> WHAT YOU HAVE TO DO:
Take the line containing "This screenshot has width=1456, height=829." and every line after it in the data below, and print them exactly as given, with nothing else.

***

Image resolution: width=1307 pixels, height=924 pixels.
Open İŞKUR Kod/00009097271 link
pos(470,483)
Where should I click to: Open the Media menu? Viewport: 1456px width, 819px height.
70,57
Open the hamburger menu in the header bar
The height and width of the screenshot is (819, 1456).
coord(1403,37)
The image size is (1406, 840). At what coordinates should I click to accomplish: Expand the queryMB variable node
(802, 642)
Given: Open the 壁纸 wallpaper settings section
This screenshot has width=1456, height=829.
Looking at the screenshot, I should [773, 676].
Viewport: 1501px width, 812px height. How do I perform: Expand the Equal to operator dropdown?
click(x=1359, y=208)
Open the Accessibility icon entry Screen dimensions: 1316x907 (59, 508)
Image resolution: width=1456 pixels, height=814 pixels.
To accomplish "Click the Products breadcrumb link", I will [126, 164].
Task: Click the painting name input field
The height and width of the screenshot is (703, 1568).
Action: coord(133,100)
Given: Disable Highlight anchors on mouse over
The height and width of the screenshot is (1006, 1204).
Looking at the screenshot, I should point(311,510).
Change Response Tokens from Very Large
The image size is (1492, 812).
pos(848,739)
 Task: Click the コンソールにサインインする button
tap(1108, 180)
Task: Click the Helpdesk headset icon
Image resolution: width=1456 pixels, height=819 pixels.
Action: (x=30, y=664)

***

> TASK ANSWER:
This screenshot has width=1456, height=829.
Looking at the screenshot, I should [773, 676].
Viewport: 1501px width, 812px height. How do I perform: Expand the Equal to operator dropdown?
click(x=1359, y=208)
Open the Accessibility icon entry Screen dimensions: 1316x907 (59, 508)
Image resolution: width=1456 pixels, height=814 pixels.
To accomplish "Click the Products breadcrumb link", I will [126, 164].
Task: Click the painting name input field
The height and width of the screenshot is (703, 1568).
Action: coord(133,100)
Given: Disable Highlight anchors on mouse over
The height and width of the screenshot is (1006, 1204).
Looking at the screenshot, I should point(311,510).
Change Response Tokens from Very Large
The image size is (1492, 812).
pos(848,739)
 Task: Click the コンソールにサインインする button
tap(1108, 180)
Task: Click the Helpdesk headset icon
Image resolution: width=1456 pixels, height=819 pixels.
Action: (x=30, y=664)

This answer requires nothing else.